Exercise directions
In the listing below, locate the line containing "You are a computer-use" and the line containing "Instruction: Click the". Output both of them and every line between, exactly as written, and nothing more.

Available records
====================

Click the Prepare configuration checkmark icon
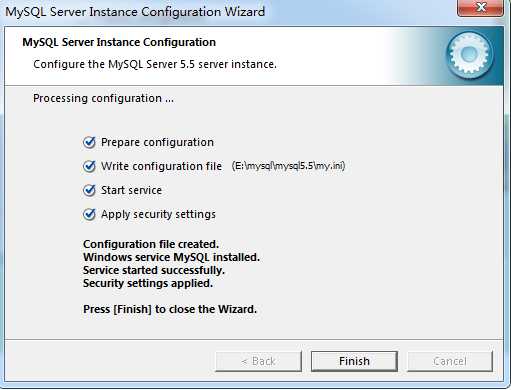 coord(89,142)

====================

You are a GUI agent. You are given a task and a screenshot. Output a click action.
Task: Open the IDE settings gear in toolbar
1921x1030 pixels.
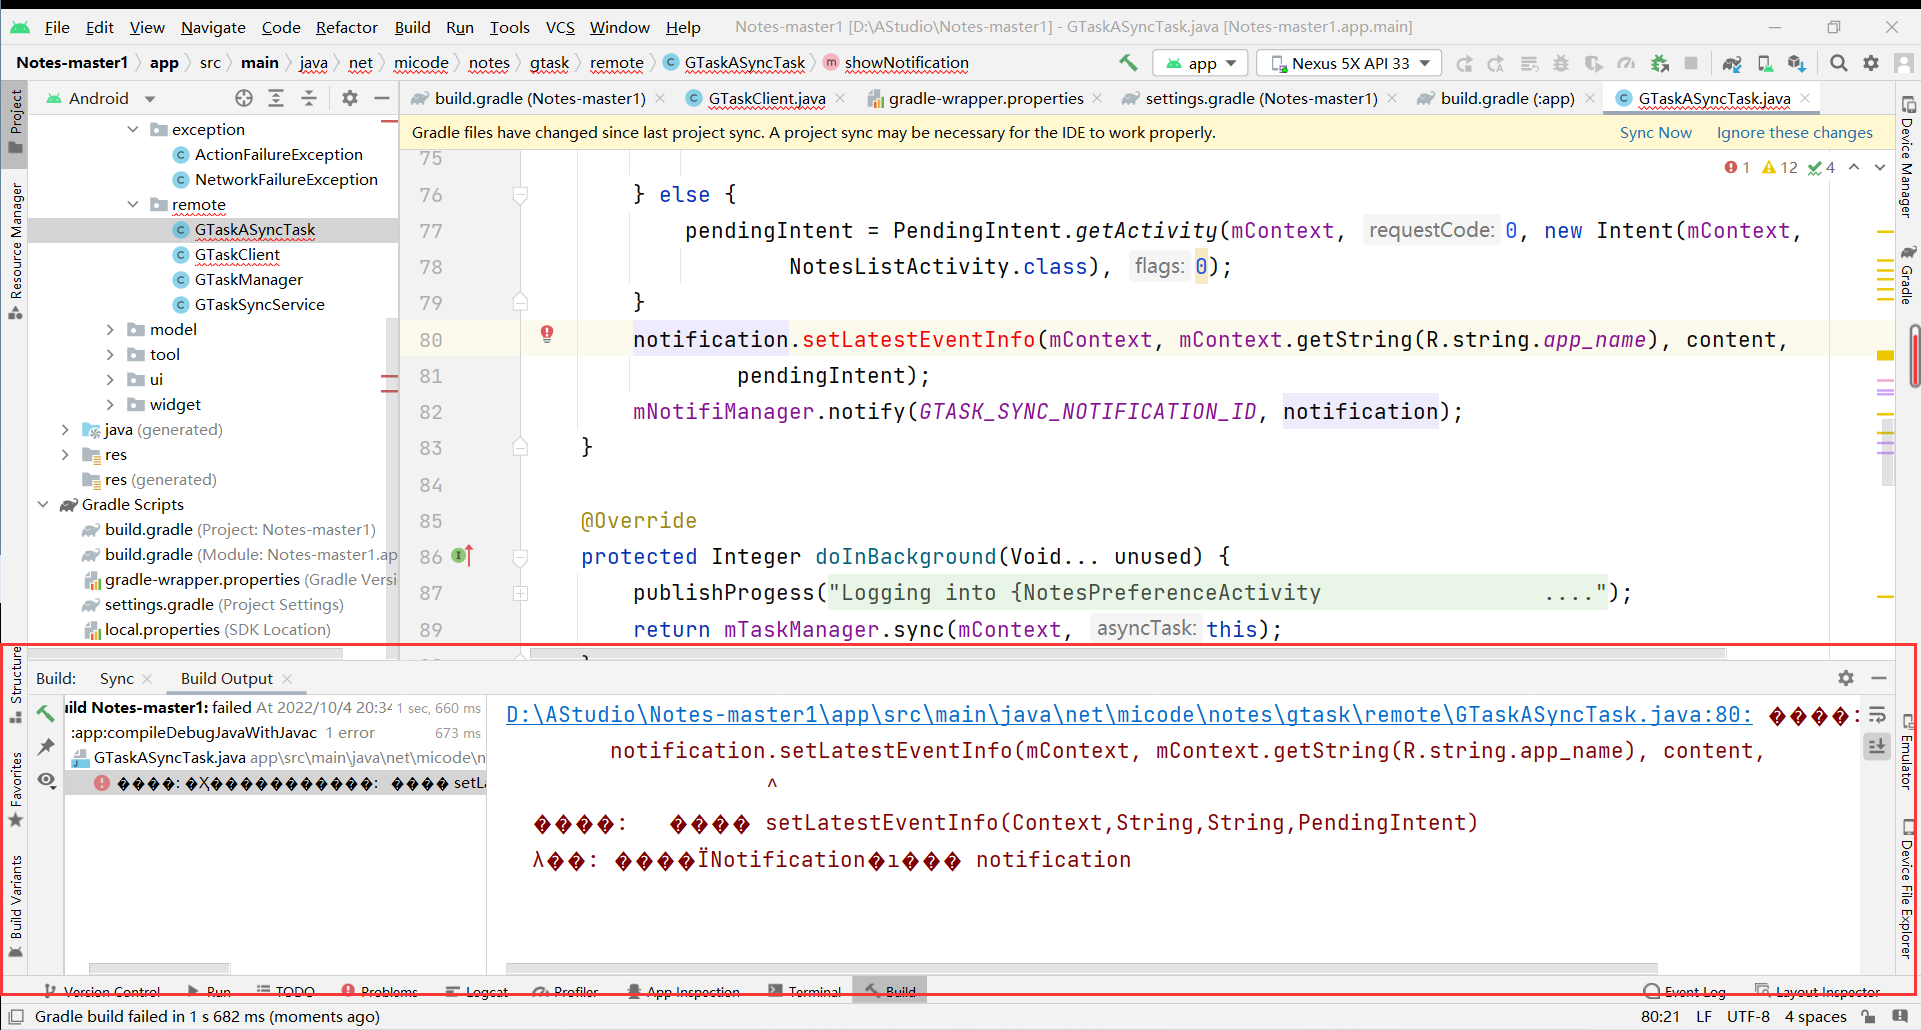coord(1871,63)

====================

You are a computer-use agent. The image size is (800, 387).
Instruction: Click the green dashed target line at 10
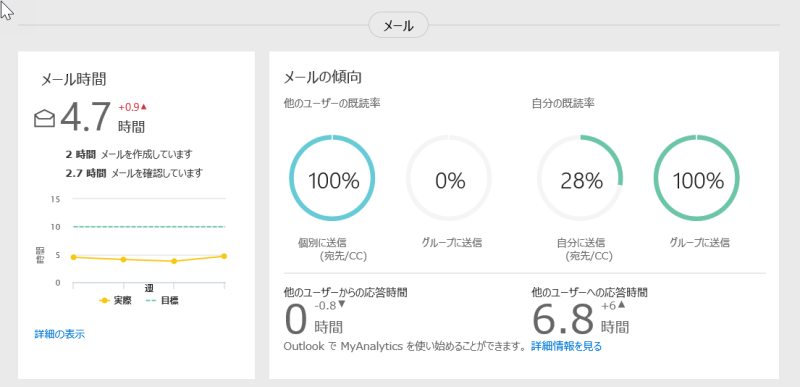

====================

Written answer
You are a computer-use agent. The image size is (800, 387).
Instruction: Click the green dashed target line at 10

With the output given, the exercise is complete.